Clinical study of desmopressin acetate therapy on primary monosymptomatic nocturnal enuresis in children

 CHU Mei, CAO Li, CHEN Chaoying, CHEN Dakun   

  1. Nephrotic Department, Capital Institute of Pediatrics, Affiliated Children’s Hospital, Beijing, 100020, China
  • Received:2015-12-15 Online:2015-12-15 Published:2015-12-15

摘要: 目的 探讨醋酸去氨加压素治疗儿童原发性单症状性夜间遗尿症(MNE)的疗效、减停药指征及不良反应。方法 选取2013 年11 月至2015 年5 月门诊就诊的MNE 患儿151 例,年龄5~14 岁。按照方便抽样方法将其分为加压素治疗组(n=91)和对照组(n=60),均进行行为心理治疗,加压素治疗组加用加压素治疗。加压素治疗组中能够达到减停药标准者,又分为药物减停组(n=32)和非减停组(n=28)。药物减停组在3 个月内逐渐减停,非减停组直接停药;停药后观察1 个月,记录复发情况。结果 91 例加压素治疗组患儿中,61 例(66.7%)治疗有效;21 例(22.8%)部分有效;60 例对照组中,5 例(7.9%)治疗有效,17 例(28.3%)部分有效;两组差异有统计学意义(χ2=75.64,P=0.00)。82 例加压素治疗有效或部分有效者,最终进入药物减停组32 例,非减停组28 例。停药后观察1 个月,两组复发分别为17 例(54.8%)和24 例(87.5%),复发率差异有统计学意义(χ2=7.329,P=0.007)。结论 醋酸去氨加压素治疗MNE 安全、有效,逐渐减停药物可减少复发。

Abstract: Objective To explore the effect, indication of reduction or discontinuation and side-effects of desmopressin acetate (DA) in treating primary monosymptomatic nocturnal enuresis PMNE in children. Methods Total 151 PMNE patients aged 5-14 years were recruited.

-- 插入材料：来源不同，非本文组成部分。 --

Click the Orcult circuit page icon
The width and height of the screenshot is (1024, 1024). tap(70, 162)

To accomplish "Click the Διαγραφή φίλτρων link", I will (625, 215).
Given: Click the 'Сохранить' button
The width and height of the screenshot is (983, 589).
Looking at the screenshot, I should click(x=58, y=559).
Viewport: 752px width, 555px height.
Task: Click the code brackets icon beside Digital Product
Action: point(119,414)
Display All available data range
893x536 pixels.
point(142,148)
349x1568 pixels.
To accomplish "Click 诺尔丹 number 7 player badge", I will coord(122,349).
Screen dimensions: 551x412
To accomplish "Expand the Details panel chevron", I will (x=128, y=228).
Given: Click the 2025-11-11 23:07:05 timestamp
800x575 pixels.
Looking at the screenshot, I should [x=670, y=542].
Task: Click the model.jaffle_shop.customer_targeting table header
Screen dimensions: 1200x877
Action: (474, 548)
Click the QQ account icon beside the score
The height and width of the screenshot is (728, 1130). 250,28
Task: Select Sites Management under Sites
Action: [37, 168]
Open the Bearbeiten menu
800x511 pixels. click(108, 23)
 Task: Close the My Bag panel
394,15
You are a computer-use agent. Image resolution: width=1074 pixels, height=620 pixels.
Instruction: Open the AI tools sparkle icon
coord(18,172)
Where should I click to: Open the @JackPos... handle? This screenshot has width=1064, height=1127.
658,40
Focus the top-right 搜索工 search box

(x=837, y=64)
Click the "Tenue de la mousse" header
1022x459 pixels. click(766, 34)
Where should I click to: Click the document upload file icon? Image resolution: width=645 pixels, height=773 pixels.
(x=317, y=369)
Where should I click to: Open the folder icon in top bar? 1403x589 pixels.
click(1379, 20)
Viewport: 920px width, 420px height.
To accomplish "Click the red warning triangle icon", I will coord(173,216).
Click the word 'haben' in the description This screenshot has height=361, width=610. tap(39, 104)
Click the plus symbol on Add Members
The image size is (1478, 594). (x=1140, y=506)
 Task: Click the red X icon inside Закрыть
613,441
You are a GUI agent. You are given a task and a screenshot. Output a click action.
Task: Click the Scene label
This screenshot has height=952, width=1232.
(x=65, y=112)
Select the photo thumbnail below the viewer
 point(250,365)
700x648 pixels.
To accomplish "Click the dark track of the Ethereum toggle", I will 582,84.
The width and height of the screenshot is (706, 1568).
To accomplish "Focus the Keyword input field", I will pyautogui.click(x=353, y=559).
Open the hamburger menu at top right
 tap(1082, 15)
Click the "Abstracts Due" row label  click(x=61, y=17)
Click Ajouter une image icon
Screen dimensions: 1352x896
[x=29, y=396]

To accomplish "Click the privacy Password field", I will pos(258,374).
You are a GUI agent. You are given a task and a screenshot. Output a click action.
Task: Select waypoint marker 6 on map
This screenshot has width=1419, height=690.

According to convenience sampling method, the patients were divided into DA group (n=91) and control group (n=60). Both groups were treated by behavioral psychotherapy, DA group were further treated by DA. In DA group, the patients who could reduction or discontinuation of DA were divided into gradually withdrawn group (n=32) and directly withdraw group (n=28). The gradually withdrawn group was withdrawn the DA doses step by step in 3 months, and the directly withdrawn group was withdraw the DA doses at once. The recurrence of nocturnal enuresis was recorded within 1 month  after DA withdrawal. Results In DA group, 91 patients, 61 patients (66.7%) treatment was effective, 21 patients (22.8%) was partial effective. In control group, 60 patients, 5 patients (7.9%) treatment was effective, 17 patients (28.3%) was partial effective. The effective rate was significantly different between two groups (χ2=75.64, P=0.00). In the effective and partial effective patients, 32 cases underwent gradually DA withdrawal, 28 cases underwent directly withdrawal. 17 cases (54.8%) in gradually withdraw group and 24 cases (87.5%) in direct withdraw group were relapsed. The recurrence rate was significantly different between two groups (χ2=7.329, P=0.007). Conclusions  DA is a safe and effective way to treat PMNE. Gradually withdrawn the DA can decrease the recurrence.